Is that the Chicken spider your holding?


----------



## tarcan

nice pictures, thank you for sharing, makes us dream... cannot wait for my next trip!

Martin


----------



## pato_chacoana

Thank's guys. Yes the ''chicken spider'', or could it be just P. antinous? Don't know, but she was living with a juvenile and her burrow was flooded, as the rainy season will flood pretty much all that area.  I wasn't expecting to find her because of this, but I was sooo happy I did!  Also the adult female was carrying several fly eggs and worms that were parasiting her. This spider is being sold dead in cases all over Iquitos. I've seen some the were over 22cm in legspan. Their distribution has to be wide, since they can be found in north through south peruvian amazon.

Pato-


----------



## pato_chacoana




----------



## pato_chacoana

Anyone knows what Cyriocosumus sp. might that be?


























































































jaguar track (much visible in person...)



















Pato-


----------



## Koh_

great pics. really really thanks for sharing ..
someday i wanna be there.


----------



## pato_chacoana

Thank you sir! You should do it, it's great!  

pato-


----------



## tarcan

Pato,

It does not look Cyriocosmus sp., I would be surprised... but who knows...

Hard to tell what it could be, my first gut feeling (which means jack by the way) goes for a juvenile of a Thrixopelma sp.

Thanks again for the pictures

Martin


----------



## pato_chacoana

Martin thank you for your reply. Yes it's weird, at first I thought it was Cyriocosmus, but I'm not sure about that now that you mention Thrixopelma...well I just don't know! Here's  another pic.







Pato-


----------



## pato_chacoana

More pics:

























































































































Pato-


----------



## Rick McJimsey

Where are the photos of the Tapinauchenius?!


----------



## pato_chacoana

Hehe...be patient!!!


----------



## ftorres

Hello PAto,
Hey who is the guy looking at you on top of the glass door while you were resting on the hammock??????

saludos.


----------



## fartkowski

ftorres said:


> Hello PAto,
> Hey who is the guy looking at you on top of the glass door while you were resting on the hammock??????
> 
> saludos.


I didn't notice that before.
Hahahaha 
He looks spooky.


----------



## pato_chacoana

Hahaha, there were several spooky masks watching me


----------



## pato_chacoana

ok. more picss



























































































































































































Pato-


----------



## syndicate

Wow!Fantastic photos Pato!Looks like your trip was a great sucess :]
any idea what this is D:





Also are those taps living in the side of that wall?That is really interesting to see!Its amazing how they've adapted to live on man made structures.
The photos of all the garbage in the river and signs of deforestation are quite sad tho.Harsh reality that a lot of those beautiful places could be gone one day!
Thanks for sharing Pato
-Chris


----------



## pato_chacoana

Hi Chris,

It's some other kind of cool Mygalomorphae that I haven't seen before. I've found them living in the same palm trees as the Avics. Sometimes in the same palm you could see more than one Avic and this other Mygalomorphae living close to each other.

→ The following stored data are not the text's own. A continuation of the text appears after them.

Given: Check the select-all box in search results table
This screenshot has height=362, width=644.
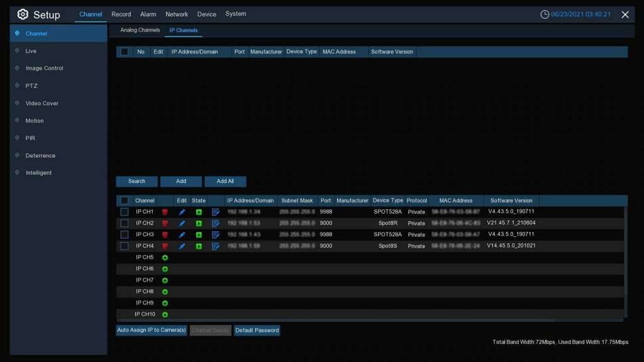Looking at the screenshot, I should click(125, 52).
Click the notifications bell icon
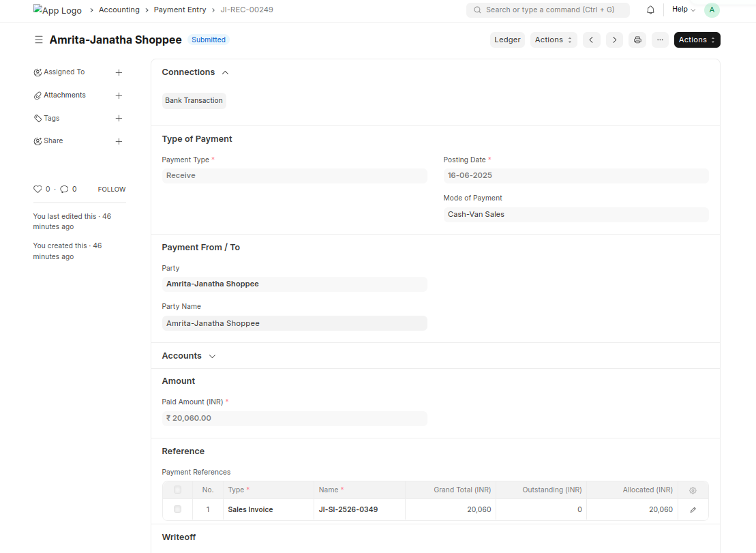The height and width of the screenshot is (553, 756). coord(650,10)
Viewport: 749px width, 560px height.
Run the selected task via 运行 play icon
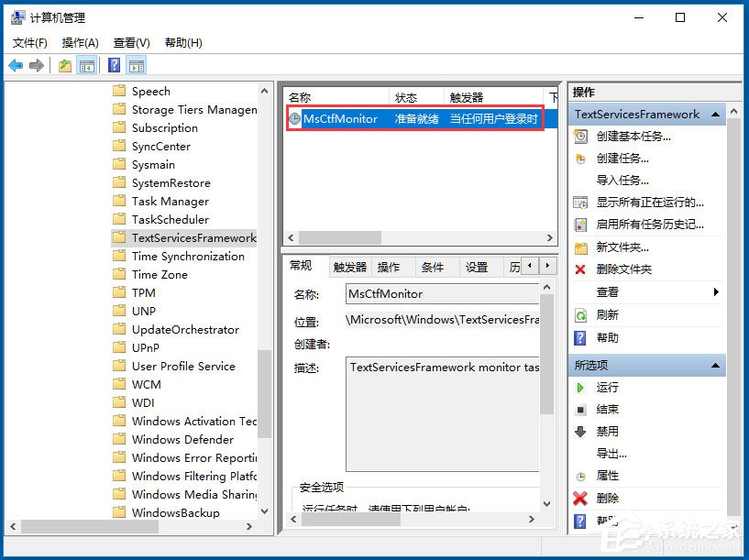(578, 387)
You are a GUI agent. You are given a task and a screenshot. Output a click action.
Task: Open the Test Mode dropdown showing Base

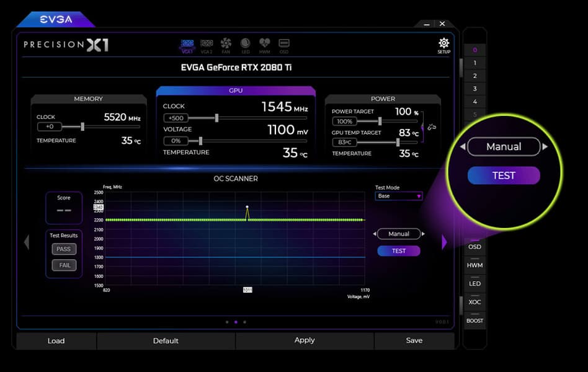pos(398,196)
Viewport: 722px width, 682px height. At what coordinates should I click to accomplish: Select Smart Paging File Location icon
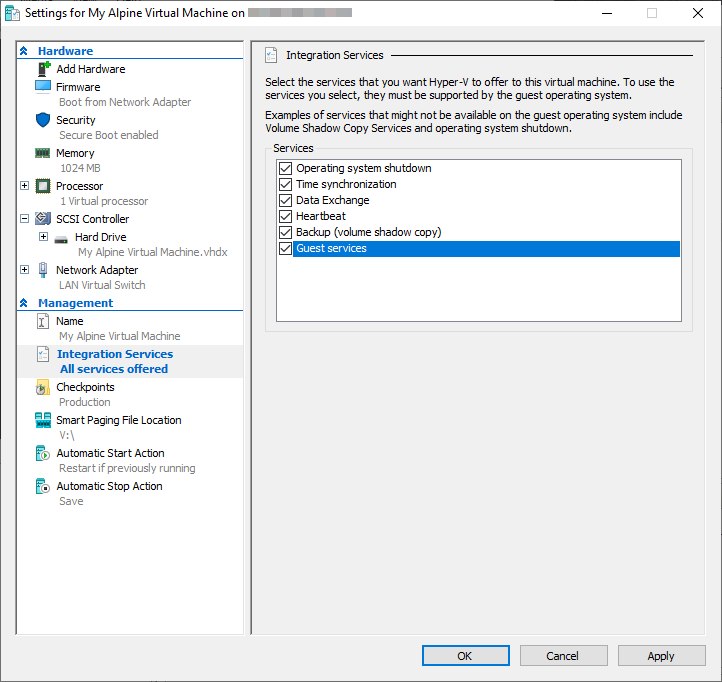tap(43, 420)
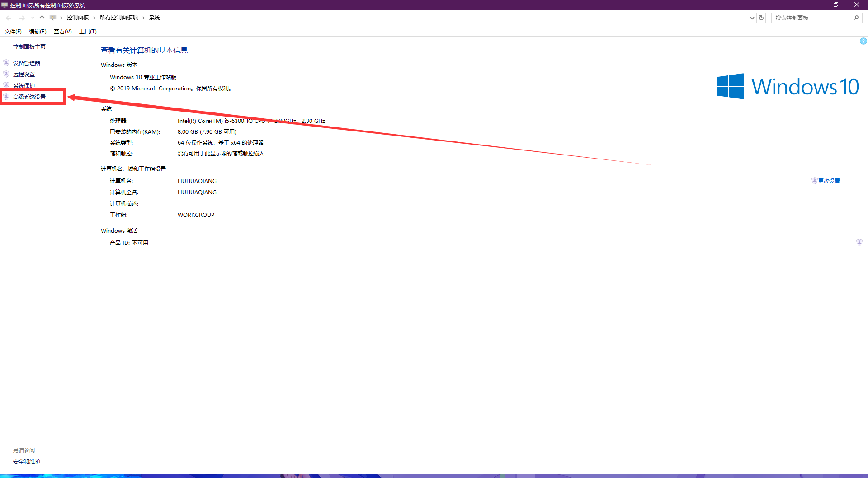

It was weird that I found the Cyriocosmus living as an arboreal. The ground was flooded and she had made her nest in a big Capinurí tree, at least 1,5 meters above the ground.

The Tapinauchenius I wasn't expecting to find! And when I was walking in the town at night, I saw an Avic and very close to her another arboreal, which turn out to be a Tap! Then a friend saw two more females in another wall with their young around them. The holes in the bricks were perfect hides for them. It was really cool to watch them hunt every little insect that were attracted because of our flashlights hehe.  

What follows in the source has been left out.